RE: Global shared meta cache

From: "ideriha(dot)takeshi(at)fujitsu(dot)com" <ideriha(dot)takeshi(at)fujitsu(dot)com>
To: "ideriha(dot)takeshi(at)fujitsu(dot)com" <ideriha(dot)takeshi(at)fujitsu(dot)com>, 'Konstantin Knizhnik' <k(dot)knizhnik(at)postgrespro(dot)ru>, 'Amit Langote' <Langote_Amit_f8(at)lab(dot)ntt(dot)co(dot)jp>, pgsql-hackers <pgsql-hackers(at)postgresql(dot)org>, Robert Haas <robertmhaas(at)gmail(dot)com>, "andres(at)anarazel(dot)de" <andres(at)anarazel(dot)de>, 'Thomas Munro' <thomas(dot)munro(at)gmail(dot)com>
Subject: RE: Global shared meta cache
Date: 2019-10-09 06:06:45
Message-ID: OSAPR01MB19852E61F6B1B17F8794D26FEA950@OSAPR01MB1985.jpnprd01.prod.outlook.com
Views: Raw Message | Whole Thread | Download mbox | Resend email
Thread:
Lists: pgsql-hackers

Hi, Konstantin

>>From: Konstantin Knizhnik [mailto:k(dot)knizhnik(at)postgrespro(dot)ru]
>>I do not completely understand from your description when are are going
>>to evict entry from local cache?

◆ **Directions**
a: Answer these about the meta cache message:
(i) On what date was it sent?
(ii) Which list is it posted to?
(iii) Who is greeted in its opening line?
b: Reproduce the stretch of the meta cache message that begins with the words containing "Hi, Konstantin" and ends with "from local cache?".
c: List every option shown on the "Views:" line of the meta cache message.

◆ **Collected material**

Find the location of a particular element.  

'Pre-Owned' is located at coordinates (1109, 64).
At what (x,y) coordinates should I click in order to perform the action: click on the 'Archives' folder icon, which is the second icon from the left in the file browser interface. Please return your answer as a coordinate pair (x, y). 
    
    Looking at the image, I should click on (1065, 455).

◆ **Results of the tasks**
a:
(i) 2019-10-09
(ii) pgsql-hackers
(iii) Konstantin

b:
Hi, Konstantin

>>From: Konstantin Knizhnik [mailto:k(dot)knizhnik(at)postgrespro(dot)ru]
>>I do not completely understand from your description when are are going
>>to evict entry from local cache?

c:
Raw Message
Whole Thread
Download mbox
Resend email